Soups become a staple of my kitchen as soon as the leaves start turning and the temperature drops. A couple of winters ago I decided to try to cook all of the soup recipes in the Fiddlehead Cookbook. The cookbook contains nine recipes for soup, and I have made six of them. Hopefully I will make the other three this winter. Every soup has been delicious and unique, and the reason I have not cooked though all of them is because these recipes demand to be made more than just once... and smoked halibut is hard to come by in Indianapolis.

One of my favorites is the German Mushroom Soup. I tried this recipe randomly a couple of years ago and it was the one that convinced me I needed to make all of the soups. I love mushrooms, and this soup excels at bringing out their savory, earthy, mushroominess. I am not aware of other broth based mushroom soup recipes. Though, to be fair, I have not looked for other recipes as I am quite happy with this one.

For German Mushroom Soup (The Fiddlehead Cookbook p. 22):


Heat 4 Tablespoons olive oil and or butter in a large soup pot over medium heat. The recipe calls for 2 Tablespoons of butter and 2 Tablespoons of safflower oil. I almost never have safflower oil on hand so I always substitute olive oil. I have tried both straight oil and with half butter. Butter and mushrooms do go together very well, but if you do not have butter, or are cooking a vegan meal then substitute olive oil.

Once the oil is hot add:

1 1/2 cups thinly sliced onion, cut stem to tip, not diced

Cook onion until transparent, string occasionally to prevent burning. This will take about five minutes. Once onion is cooked reduce heat to low.
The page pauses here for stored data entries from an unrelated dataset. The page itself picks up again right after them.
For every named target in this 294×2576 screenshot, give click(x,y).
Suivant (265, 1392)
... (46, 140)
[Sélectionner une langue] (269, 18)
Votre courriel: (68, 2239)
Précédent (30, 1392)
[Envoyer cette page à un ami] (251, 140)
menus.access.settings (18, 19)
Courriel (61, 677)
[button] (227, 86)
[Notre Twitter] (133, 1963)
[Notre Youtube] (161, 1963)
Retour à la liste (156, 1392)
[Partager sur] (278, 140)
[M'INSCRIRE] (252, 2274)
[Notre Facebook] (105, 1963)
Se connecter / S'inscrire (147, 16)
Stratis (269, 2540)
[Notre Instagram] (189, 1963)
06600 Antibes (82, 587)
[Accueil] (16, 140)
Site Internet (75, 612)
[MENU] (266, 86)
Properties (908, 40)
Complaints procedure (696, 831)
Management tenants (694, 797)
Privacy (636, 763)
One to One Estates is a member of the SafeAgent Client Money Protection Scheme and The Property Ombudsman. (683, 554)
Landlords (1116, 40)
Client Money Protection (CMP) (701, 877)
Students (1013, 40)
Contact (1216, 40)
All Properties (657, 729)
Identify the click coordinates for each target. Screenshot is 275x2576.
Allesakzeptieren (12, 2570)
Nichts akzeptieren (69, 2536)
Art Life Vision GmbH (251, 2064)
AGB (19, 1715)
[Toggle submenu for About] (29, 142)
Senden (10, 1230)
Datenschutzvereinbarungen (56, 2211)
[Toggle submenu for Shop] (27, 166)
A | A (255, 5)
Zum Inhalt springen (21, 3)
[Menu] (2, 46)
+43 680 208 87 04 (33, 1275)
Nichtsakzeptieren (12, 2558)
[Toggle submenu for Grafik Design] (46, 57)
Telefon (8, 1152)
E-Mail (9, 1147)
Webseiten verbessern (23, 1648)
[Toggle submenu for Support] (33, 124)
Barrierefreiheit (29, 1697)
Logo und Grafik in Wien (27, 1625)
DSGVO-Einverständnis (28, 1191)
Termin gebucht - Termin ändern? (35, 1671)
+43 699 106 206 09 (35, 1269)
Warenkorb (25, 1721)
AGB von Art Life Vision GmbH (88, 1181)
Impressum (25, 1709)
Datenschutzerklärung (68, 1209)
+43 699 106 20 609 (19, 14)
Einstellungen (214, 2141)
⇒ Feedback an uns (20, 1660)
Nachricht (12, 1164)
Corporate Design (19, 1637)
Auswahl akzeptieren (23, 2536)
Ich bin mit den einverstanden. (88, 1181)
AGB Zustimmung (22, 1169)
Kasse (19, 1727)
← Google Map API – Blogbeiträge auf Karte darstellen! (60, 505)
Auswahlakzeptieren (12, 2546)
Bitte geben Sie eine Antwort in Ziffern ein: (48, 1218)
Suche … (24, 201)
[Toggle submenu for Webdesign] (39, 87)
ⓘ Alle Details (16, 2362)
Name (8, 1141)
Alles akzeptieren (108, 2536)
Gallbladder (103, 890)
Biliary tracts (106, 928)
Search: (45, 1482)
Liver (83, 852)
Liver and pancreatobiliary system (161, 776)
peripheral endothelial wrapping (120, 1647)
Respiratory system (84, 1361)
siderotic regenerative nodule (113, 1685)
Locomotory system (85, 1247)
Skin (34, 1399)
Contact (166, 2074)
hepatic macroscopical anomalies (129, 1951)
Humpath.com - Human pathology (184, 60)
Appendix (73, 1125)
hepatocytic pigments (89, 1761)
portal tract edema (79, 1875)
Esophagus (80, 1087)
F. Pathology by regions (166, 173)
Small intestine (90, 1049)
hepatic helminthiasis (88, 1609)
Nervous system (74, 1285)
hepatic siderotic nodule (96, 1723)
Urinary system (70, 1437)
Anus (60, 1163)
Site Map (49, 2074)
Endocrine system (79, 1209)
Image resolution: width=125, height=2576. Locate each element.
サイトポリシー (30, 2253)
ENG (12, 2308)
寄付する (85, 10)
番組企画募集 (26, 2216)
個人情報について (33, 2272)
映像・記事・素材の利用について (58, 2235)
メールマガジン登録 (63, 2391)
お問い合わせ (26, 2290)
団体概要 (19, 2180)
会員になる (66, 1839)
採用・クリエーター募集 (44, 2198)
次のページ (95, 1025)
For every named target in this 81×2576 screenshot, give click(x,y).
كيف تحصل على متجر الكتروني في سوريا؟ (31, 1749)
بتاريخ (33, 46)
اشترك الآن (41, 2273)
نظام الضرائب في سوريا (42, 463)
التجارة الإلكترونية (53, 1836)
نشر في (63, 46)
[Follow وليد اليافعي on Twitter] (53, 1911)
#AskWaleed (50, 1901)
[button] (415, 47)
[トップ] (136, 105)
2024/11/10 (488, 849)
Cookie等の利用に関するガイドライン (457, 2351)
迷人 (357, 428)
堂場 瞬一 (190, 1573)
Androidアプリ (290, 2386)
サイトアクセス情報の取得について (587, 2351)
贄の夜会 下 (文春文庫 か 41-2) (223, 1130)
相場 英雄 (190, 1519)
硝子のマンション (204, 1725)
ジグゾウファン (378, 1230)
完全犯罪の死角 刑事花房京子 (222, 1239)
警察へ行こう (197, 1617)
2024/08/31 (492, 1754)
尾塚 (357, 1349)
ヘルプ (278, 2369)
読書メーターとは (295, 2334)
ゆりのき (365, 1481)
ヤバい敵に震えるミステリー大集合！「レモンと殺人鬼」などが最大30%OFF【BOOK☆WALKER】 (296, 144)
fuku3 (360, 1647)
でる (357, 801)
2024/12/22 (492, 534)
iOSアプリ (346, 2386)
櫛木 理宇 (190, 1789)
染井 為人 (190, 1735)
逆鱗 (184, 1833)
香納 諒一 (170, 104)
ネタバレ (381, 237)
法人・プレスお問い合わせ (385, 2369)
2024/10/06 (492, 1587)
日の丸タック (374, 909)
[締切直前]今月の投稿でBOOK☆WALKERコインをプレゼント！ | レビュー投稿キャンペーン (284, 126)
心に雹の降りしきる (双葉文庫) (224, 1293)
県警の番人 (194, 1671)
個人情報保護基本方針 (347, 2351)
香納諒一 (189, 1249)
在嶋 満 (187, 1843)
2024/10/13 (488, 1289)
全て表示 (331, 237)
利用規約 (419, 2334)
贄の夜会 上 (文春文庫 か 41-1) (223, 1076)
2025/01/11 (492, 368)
Add 1/4 cup flour. And cook stirring for about 10 minutes until the flour and onions turn golden brown. The flour will help thicken the soup, and toasted flour also helps to impart on the broth a rich flavor. This is the method used to make roux in french and Cajun dishes.

Once your flour and onions are brown add:

1/2 teaspoon ground black pepper
1 dried bay leaf
2 1/2 cups vegetable stock (or use bullion or bullion paste)
1 14-ounce can diced tomatoes
1/2 teaspoon caraway seeds
1 1/3 cups dry red wine (I buy the little bottles of wine especially to cook with)
4 cups thinly sliced mushrooms (any type will work, but portobellos or crimini are especially tasty)
2 teaspoons soy or tamari sauce
2 teaspoons Worcestershire sauce (if making vegan or vegetarian make sure to use vegan Worcestershire sauce as the normal one contains anchovies, you can also make your own vegan Worcestershire sauce.)


Bring the soup to a boil then reduce heat to a simmer. Cook at a simmer, uncovered, for 30 minutes.

When soup has simmered dissolve 1 Tablespoon red or brown miso with 1/2 a cup of hot soup. Miso can be difficult to find and usually has to be purchased from an international or Asian grocer. It will usually be found next to the tofu in the refrigerated section. It is a salty fermented paste, usually made from soy and comes in many different varieties and flavors. Putting miso in a vegetarian soup is a great way to add a depth of flavor and savoriness that is most often associated with meat based broths. Originally, tamari sauce was a byproduct of miso production, though this is not the case of the sauce you commonly by in the grocery today. The recipes from the Fiddlehead make great use of miso, and making these recipes was my introduction to this versatile ingredient.

Once the miso is dissolved add the liquid and miso back to the soup pot and stir in. Taste the soup and add salt if necessary. Both the broth and the miso are salty, so additional salt may not be necessary. Serve at once and garnish with a dollop of sour cream if desired.

While delicious, this soup is too light to serve as a stand alone main course. Adding a 1/4 cup of barley or rice during the simmering process can help to make it more filling, though I dislike how this detracts from the flavor. I serve it for lunch or dinner with a couple of slices of bread on the side, or as a side accompaniment to salad, quiche, or grilled cheese sandwiches.